**Exercise prompt:** Reproduce each line of the material exactly as it reads.

**Supplied material:**
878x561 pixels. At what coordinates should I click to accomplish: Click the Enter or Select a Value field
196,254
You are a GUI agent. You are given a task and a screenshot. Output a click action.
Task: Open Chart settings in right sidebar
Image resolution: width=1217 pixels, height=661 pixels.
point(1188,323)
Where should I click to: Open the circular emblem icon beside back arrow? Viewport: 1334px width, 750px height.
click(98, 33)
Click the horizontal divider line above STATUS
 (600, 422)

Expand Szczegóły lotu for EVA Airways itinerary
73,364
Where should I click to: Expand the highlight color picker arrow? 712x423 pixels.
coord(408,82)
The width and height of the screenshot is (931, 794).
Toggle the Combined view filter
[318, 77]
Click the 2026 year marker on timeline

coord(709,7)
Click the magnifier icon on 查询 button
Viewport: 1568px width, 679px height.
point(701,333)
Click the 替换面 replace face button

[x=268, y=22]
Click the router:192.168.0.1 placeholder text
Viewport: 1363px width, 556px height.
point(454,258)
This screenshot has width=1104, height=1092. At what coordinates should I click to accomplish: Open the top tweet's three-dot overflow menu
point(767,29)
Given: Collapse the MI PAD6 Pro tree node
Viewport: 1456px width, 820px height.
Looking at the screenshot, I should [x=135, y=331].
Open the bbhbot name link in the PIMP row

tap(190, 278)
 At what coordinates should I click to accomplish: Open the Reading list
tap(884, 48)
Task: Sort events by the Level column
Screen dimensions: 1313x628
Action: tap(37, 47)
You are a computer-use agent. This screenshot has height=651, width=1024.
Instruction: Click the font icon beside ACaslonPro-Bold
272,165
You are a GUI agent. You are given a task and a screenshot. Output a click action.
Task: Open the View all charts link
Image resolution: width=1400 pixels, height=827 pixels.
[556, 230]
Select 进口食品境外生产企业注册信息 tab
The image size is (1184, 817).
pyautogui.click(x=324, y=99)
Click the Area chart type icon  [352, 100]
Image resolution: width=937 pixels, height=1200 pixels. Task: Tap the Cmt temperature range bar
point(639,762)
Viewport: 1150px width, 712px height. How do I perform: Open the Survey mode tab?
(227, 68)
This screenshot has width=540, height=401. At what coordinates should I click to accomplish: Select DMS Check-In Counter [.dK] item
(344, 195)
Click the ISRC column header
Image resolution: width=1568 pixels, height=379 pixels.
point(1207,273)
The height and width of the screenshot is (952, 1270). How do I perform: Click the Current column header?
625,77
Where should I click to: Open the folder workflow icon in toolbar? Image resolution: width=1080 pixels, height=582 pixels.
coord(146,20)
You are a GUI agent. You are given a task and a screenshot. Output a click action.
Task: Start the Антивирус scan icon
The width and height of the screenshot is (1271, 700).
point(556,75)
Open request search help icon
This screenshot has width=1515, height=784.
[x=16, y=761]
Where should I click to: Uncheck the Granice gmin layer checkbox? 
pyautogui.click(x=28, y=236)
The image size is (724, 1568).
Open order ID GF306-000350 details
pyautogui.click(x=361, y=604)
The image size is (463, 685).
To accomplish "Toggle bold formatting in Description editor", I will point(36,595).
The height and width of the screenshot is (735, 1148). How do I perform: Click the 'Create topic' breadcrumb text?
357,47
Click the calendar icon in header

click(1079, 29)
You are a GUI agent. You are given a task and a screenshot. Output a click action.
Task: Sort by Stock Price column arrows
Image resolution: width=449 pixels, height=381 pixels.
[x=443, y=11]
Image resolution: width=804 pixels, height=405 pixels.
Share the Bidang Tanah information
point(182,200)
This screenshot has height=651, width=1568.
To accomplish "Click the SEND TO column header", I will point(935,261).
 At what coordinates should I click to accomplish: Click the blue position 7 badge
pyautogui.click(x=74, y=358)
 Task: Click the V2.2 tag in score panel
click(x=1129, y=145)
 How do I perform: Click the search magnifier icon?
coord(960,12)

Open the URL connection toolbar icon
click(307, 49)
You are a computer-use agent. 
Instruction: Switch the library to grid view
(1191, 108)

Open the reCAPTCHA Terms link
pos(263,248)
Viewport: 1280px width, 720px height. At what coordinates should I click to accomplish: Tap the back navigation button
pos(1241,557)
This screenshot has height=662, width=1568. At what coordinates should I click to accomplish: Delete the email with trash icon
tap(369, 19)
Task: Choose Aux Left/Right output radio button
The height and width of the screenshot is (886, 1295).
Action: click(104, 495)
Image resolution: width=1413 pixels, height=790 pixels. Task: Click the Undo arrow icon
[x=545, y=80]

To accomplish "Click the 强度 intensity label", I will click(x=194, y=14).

**Reply:**
878x561 pixels. At what coordinates should I click to accomplish: Click the Enter or Select a Value field
196,254
You are a GUI agent. You are given a task and a screenshot. Output a click action.
Task: Open Chart settings in right sidebar
Image resolution: width=1217 pixels, height=661 pixels.
point(1188,323)
Where should I click to: Open the circular emblem icon beside back arrow? Viewport: 1334px width, 750px height.
click(98, 33)
Click the horizontal divider line above STATUS
 (600, 422)

Expand Szczegóły lotu for EVA Airways itinerary
73,364
Where should I click to: Expand the highlight color picker arrow? 712x423 pixels.
coord(408,82)
The width and height of the screenshot is (931, 794).
Toggle the Combined view filter
[318, 77]
Click the 2026 year marker on timeline

coord(709,7)
Click the magnifier icon on 查询 button
Viewport: 1568px width, 679px height.
point(701,333)
Click the 替换面 replace face button

[x=268, y=22]
Click the router:192.168.0.1 placeholder text
Viewport: 1363px width, 556px height.
point(454,258)
This screenshot has width=1104, height=1092. At what coordinates should I click to accomplish: Open the top tweet's three-dot overflow menu
point(767,29)
Given: Collapse the MI PAD6 Pro tree node
Viewport: 1456px width, 820px height.
Looking at the screenshot, I should [x=135, y=331].
Open the bbhbot name link in the PIMP row

tap(190, 278)
 At what coordinates should I click to accomplish: Open the Reading list
tap(884, 48)
Task: Sort events by the Level column
Screen dimensions: 1313x628
Action: tap(37, 47)
You are a computer-use agent. This screenshot has height=651, width=1024.
Instruction: Click the font icon beside ACaslonPro-Bold
272,165
You are a GUI agent. You are given a task and a screenshot. Output a click action.
Task: Open the View all charts link
Image resolution: width=1400 pixels, height=827 pixels.
[556, 230]
Select 进口食品境外生产企业注册信息 tab
The image size is (1184, 817).
pyautogui.click(x=324, y=99)
Click the Area chart type icon  [352, 100]
Image resolution: width=937 pixels, height=1200 pixels. Task: Tap the Cmt temperature range bar
point(639,762)
Viewport: 1150px width, 712px height. How do I perform: Open the Survey mode tab?
(227, 68)
This screenshot has width=540, height=401. At what coordinates should I click to accomplish: Select DMS Check-In Counter [.dK] item
(344, 195)
Click the ISRC column header
Image resolution: width=1568 pixels, height=379 pixels.
point(1207,273)
The height and width of the screenshot is (952, 1270). How do I perform: Click the Current column header?
625,77
Where should I click to: Open the folder workflow icon in toolbar? Image resolution: width=1080 pixels, height=582 pixels.
coord(146,20)
You are a GUI agent. You are given a task and a screenshot. Output a click action.
Task: Start the Антивирус scan icon
The width and height of the screenshot is (1271, 700).
point(556,75)
Open request search help icon
This screenshot has width=1515, height=784.
[x=16, y=761]
Where should I click to: Uncheck the Granice gmin layer checkbox? 
pyautogui.click(x=28, y=236)
The image size is (724, 1568).
Open order ID GF306-000350 details
pyautogui.click(x=361, y=604)
The image size is (463, 685).
To accomplish "Toggle bold formatting in Description editor", I will point(36,595).
The height and width of the screenshot is (735, 1148). How do I perform: Click the 'Create topic' breadcrumb text?
357,47
Click the calendar icon in header

click(1079, 29)
You are a GUI agent. You are given a task and a screenshot. Output a click action.
Task: Sort by Stock Price column arrows
Image resolution: width=449 pixels, height=381 pixels.
[x=443, y=11]
Image resolution: width=804 pixels, height=405 pixels.
Share the Bidang Tanah information
point(182,200)
This screenshot has height=651, width=1568.
To accomplish "Click the SEND TO column header", I will point(935,261).
 At what coordinates should I click to accomplish: Click the blue position 7 badge
pyautogui.click(x=74, y=358)
 Task: Click the V2.2 tag in score panel
click(x=1129, y=145)
 How do I perform: Click the search magnifier icon?
coord(960,12)

Open the URL connection toolbar icon
click(307, 49)
You are a computer-use agent. 
Instruction: Switch the library to grid view
(1191, 108)

Open the reCAPTCHA Terms link
pos(263,248)
Viewport: 1280px width, 720px height. At what coordinates should I click to accomplish: Tap the back navigation button
pos(1241,557)
This screenshot has height=662, width=1568. At what coordinates should I click to accomplish: Delete the email with trash icon
tap(369, 19)
Task: Choose Aux Left/Right output radio button
The height and width of the screenshot is (886, 1295).
Action: click(104, 495)
Image resolution: width=1413 pixels, height=790 pixels. Task: Click the Undo arrow icon
[x=545, y=80]

To accomplish "Click the 强度 intensity label", I will click(x=194, y=14).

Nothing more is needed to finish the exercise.